In this first week of the semester, my sincere good wishes and hopes that your family and friends are safe in Los Angeles, and amidst other troubles across our nation and the world.
On my living room table and some of my walls are drawings made by my dad, Frederick Sive. Dad was an electrical engineer who made complex circuit diagrams, and also a talented artist – drawing buildings, cityscapes, rooms, gardens, my mom reading, scenes from Johannesburg, New York, Seattle and Boston, places where he’d lived or visited. Those drawings, done in charcoal or colored pens are a record of his life. His hundreds of works have a real-ness that most photos don’t capture, reflecting my dad’s feelings at the time. Looking through his pictures makes me understand that while Gen-AI tools can give great looking graphics, these are flat, an imposter of actual human emotion.
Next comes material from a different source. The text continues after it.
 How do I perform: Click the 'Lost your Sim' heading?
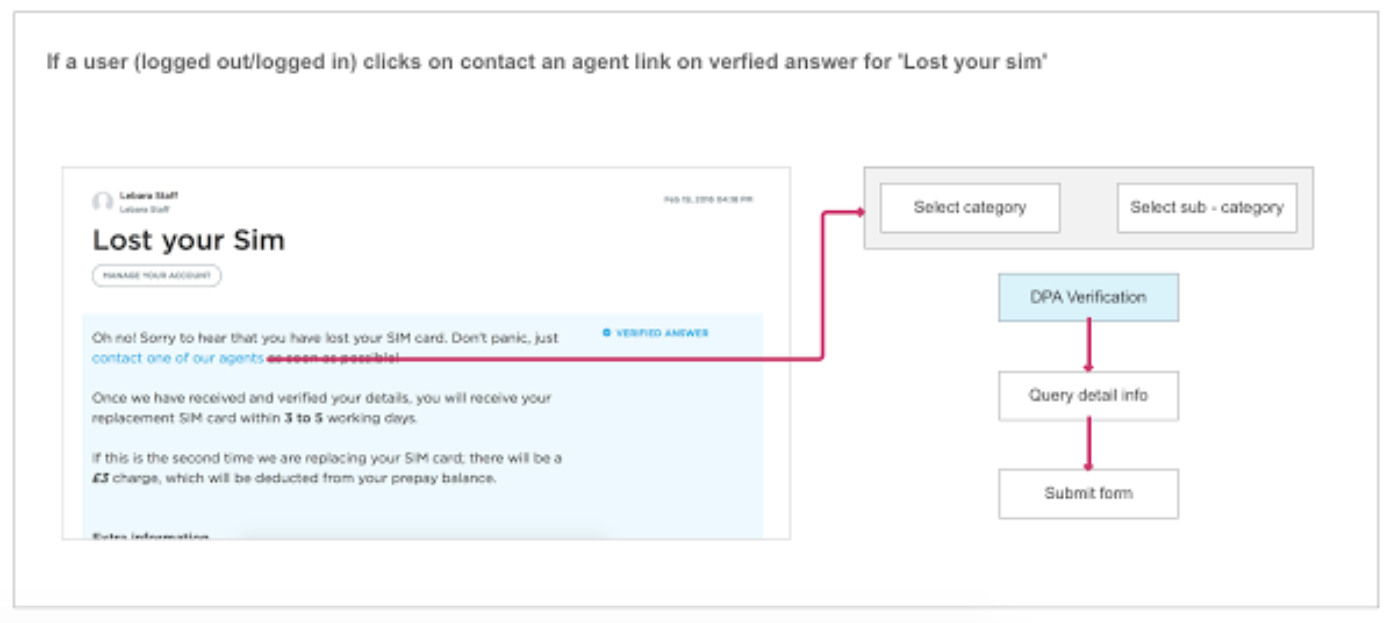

My Dad would encourage me that anyone could draw – he said it was about paying attention to what you could see. And conversely, I think, drawing or diagramming something yourself, from your own mind and with your own paper and pencil helps you to see. It’s difficult but students can greatly benefit from the challenge. Drawing comes in many forms, relevant to almost every science subject, and in many cases integral to the topic. For a decade, I taught an Introductory Biology lab course, with a huge lab that held 100 students at a sitting. One of the modules included understanding how cells multiply, by looking at the first few cell divisions of a sea urchin embryo. The students were amazed to watch in real time under a microscope, as the fertilized egg divided into two cells, then into four and then eight cells, over the span of an afternoon. Magic! For their lab assignment, I asked them to capture the magic and draw the embryo with increasing numbers of cells as they had seen it, and then to neatly label their diagrams. This was new for most, so I held tutorials on how to diagram what you see. Every student got high marks for trying, and the overwhelming feedback from the large class was ‘really difficult, but made me look closely at what I saw, and helped me understand cell division much better than if I had not had to do the drawing’.
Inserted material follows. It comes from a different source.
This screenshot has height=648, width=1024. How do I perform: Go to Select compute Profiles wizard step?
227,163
As we consider how to meet the challenge of Gen-AI in higher education, we might embrace the power of diagrams and drawings. Let’s have students come up with a first draft of a flowchart, in class, by hand, without help from the internet. Let’s have students make their own drawing of an experiment, a worm, a pathway. The draft may not be especially accurate or tidy, but it will come from the mind of the learner, and that’s immensely powerful. Gen-AI can neaten things up and suggest next iterations that your student can comment on relative to their own draft. It’s fun and mind-stretching, getting to the essence of learning quickly and memorably.
Thank you to every College of Science member, for your outstanding contributions, at so many of our global campuses. Thank you for beginning again, taking your students along their empowering educational journeys this semester. Thank you for your ongoing brilliant research quests. Thank you all for collaborating and using your expertise to build the Good Power of Science at Northeastern University.
With the uptick in respiratory illnesses around the country, please remember that vaccinations against flu, COVID and other infectious diseases will protect you and your family. We have masks available at the Dean’s office front desk in Richards 115, so help yourself.